▸ **DATA EXCERPTS**:
= = = = =

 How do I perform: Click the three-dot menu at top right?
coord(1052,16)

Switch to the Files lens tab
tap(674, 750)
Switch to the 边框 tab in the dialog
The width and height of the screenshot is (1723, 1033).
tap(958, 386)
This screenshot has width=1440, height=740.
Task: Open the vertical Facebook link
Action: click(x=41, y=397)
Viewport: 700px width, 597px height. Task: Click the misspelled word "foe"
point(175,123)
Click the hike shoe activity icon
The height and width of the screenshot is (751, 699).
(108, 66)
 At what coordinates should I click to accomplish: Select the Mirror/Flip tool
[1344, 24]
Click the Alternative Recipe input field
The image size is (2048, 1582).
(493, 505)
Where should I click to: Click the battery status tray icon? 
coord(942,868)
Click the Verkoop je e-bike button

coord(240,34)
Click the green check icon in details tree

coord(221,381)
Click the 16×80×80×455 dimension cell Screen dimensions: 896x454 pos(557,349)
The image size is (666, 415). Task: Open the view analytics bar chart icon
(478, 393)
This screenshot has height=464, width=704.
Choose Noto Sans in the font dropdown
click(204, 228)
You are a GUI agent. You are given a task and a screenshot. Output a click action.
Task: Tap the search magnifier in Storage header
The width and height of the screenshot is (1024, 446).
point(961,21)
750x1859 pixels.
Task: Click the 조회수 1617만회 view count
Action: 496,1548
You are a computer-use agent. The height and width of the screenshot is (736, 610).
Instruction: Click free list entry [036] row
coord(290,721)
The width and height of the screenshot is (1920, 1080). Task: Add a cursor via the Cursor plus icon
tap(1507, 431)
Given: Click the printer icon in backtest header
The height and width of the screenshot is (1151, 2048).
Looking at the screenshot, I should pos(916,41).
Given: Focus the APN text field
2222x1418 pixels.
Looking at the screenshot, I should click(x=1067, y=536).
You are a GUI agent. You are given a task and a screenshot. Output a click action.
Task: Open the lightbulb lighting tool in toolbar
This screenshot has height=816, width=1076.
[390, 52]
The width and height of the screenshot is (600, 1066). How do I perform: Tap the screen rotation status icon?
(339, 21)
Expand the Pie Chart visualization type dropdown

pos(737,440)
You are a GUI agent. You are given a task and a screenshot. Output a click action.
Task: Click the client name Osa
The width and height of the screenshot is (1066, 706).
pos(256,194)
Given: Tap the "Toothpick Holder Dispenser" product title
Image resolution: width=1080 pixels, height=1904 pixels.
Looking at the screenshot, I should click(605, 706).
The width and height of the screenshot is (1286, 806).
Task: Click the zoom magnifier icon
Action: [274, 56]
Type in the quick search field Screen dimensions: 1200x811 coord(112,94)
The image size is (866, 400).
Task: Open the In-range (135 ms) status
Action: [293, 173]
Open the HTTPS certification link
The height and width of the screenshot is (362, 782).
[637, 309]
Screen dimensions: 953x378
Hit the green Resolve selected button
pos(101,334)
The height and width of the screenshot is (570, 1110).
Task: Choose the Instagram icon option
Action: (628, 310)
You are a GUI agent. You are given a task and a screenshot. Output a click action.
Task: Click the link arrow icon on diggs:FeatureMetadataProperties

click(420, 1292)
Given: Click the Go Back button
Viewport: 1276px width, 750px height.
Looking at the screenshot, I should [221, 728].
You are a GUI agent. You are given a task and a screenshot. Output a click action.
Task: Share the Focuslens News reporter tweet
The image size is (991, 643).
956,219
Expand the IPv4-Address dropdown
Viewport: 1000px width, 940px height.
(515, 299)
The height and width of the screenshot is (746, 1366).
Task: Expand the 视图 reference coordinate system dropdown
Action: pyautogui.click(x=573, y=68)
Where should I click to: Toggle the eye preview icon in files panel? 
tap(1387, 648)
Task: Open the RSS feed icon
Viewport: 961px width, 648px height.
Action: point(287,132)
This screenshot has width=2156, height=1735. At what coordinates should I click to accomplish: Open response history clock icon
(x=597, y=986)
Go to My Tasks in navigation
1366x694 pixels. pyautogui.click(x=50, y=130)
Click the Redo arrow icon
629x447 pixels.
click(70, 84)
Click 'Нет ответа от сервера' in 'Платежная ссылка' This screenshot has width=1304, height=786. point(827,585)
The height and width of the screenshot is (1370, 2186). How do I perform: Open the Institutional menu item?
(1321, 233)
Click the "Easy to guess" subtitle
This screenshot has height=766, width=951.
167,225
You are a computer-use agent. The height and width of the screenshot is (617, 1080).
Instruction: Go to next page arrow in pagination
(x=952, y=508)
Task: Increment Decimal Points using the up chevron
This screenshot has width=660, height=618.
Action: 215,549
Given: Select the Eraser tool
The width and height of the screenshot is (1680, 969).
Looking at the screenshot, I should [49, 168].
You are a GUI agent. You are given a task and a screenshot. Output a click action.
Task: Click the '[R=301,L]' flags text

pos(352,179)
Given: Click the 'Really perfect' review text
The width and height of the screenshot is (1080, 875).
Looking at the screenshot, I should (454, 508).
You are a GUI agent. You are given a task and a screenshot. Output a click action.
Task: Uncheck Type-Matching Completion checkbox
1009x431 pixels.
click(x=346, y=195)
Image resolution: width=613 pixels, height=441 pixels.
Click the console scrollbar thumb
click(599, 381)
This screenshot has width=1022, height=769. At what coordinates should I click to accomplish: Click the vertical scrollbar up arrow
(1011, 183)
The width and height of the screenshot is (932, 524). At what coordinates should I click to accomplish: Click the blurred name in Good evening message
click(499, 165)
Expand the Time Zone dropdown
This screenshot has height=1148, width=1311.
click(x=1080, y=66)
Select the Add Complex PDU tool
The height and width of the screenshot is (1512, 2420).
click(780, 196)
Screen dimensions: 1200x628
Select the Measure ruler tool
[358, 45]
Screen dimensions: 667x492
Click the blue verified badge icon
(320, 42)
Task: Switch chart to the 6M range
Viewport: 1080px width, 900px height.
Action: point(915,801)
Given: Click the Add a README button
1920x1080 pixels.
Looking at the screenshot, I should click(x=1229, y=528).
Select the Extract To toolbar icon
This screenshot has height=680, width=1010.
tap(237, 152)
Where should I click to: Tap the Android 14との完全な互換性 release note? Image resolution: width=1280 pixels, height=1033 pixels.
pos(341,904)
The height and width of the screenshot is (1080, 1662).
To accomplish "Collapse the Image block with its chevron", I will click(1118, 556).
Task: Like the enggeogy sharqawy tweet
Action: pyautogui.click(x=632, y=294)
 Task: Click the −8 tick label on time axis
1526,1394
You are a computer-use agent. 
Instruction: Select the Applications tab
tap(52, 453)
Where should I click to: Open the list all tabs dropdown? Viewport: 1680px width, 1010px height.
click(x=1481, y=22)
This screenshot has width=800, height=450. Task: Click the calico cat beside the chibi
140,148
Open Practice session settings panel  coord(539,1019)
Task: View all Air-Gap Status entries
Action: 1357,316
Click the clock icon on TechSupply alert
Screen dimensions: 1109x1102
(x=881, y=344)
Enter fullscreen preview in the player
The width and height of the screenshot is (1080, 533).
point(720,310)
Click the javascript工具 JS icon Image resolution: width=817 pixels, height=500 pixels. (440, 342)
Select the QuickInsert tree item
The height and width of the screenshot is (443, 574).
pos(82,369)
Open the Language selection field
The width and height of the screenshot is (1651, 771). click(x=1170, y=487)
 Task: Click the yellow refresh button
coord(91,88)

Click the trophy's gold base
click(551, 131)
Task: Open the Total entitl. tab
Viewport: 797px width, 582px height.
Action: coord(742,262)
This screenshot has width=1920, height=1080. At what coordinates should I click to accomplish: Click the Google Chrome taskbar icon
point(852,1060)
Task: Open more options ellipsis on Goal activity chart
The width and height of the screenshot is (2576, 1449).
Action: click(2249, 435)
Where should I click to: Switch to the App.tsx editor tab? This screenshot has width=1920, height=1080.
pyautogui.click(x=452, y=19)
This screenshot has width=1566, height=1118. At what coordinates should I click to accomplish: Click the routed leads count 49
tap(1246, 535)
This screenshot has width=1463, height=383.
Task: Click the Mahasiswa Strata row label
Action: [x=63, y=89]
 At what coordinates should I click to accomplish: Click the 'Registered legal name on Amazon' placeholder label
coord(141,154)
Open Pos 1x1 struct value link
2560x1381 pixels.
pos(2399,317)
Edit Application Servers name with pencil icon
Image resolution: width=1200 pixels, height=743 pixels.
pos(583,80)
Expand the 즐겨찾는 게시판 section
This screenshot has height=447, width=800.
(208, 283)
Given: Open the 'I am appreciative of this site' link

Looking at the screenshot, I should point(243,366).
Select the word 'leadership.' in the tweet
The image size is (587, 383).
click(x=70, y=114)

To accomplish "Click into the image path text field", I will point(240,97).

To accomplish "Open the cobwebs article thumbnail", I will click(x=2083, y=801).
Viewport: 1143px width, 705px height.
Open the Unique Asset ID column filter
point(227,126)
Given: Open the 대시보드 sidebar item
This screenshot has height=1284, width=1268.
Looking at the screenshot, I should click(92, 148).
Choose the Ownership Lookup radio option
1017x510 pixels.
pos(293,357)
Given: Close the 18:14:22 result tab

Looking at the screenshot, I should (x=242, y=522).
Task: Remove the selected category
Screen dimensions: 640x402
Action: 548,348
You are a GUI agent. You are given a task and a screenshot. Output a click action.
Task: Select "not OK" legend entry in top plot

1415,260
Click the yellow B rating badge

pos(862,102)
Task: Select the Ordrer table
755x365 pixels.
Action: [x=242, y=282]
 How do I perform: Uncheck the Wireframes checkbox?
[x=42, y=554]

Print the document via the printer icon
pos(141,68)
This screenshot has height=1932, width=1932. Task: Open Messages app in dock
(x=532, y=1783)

= = = = =

▸ **EXERCISE OBJECTIVE**: Reproduce the rows from the line with "Select the Add Complex PDU tool" through the line with "Action: 1357,316", swapping every "Screen dimensions" for "Screen size" and leaving everything else unchanged.

▸ **EXERCISE SOLUTION**:
Select the Add Complex PDU tool
The height and width of the screenshot is (1512, 2420).
click(780, 196)
Screen size: 1200x628
Select the Measure ruler tool
[358, 45]
Screen size: 667x492
Click the blue verified badge icon
(320, 42)
Task: Switch chart to the 6M range
Viewport: 1080px width, 900px height.
Action: point(915,801)
Given: Click the Add a README button
1920x1080 pixels.
Looking at the screenshot, I should click(x=1229, y=528).
Select the Extract To toolbar icon
This screenshot has height=680, width=1010.
tap(237, 152)
Where should I click to: Tap the Android 14との完全な互換性 release note? Image resolution: width=1280 pixels, height=1033 pixels.
pos(341,904)
The height and width of the screenshot is (1080, 1662).
To accomplish "Collapse the Image block with its chevron", I will click(1118, 556).
Task: Like the enggeogy sharqawy tweet
Action: pyautogui.click(x=632, y=294)
 Task: Click the −8 tick label on time axis
1526,1394
You are a computer-use agent. 
Instruction: Select the Applications tab
tap(52, 453)
Where should I click to: Open the list all tabs dropdown? Viewport: 1680px width, 1010px height.
click(x=1481, y=22)
This screenshot has width=800, height=450. Task: Click the calico cat beside the chibi
140,148
Open Practice session settings panel  coord(539,1019)
Task: View all Air-Gap Status entries
Action: 1357,316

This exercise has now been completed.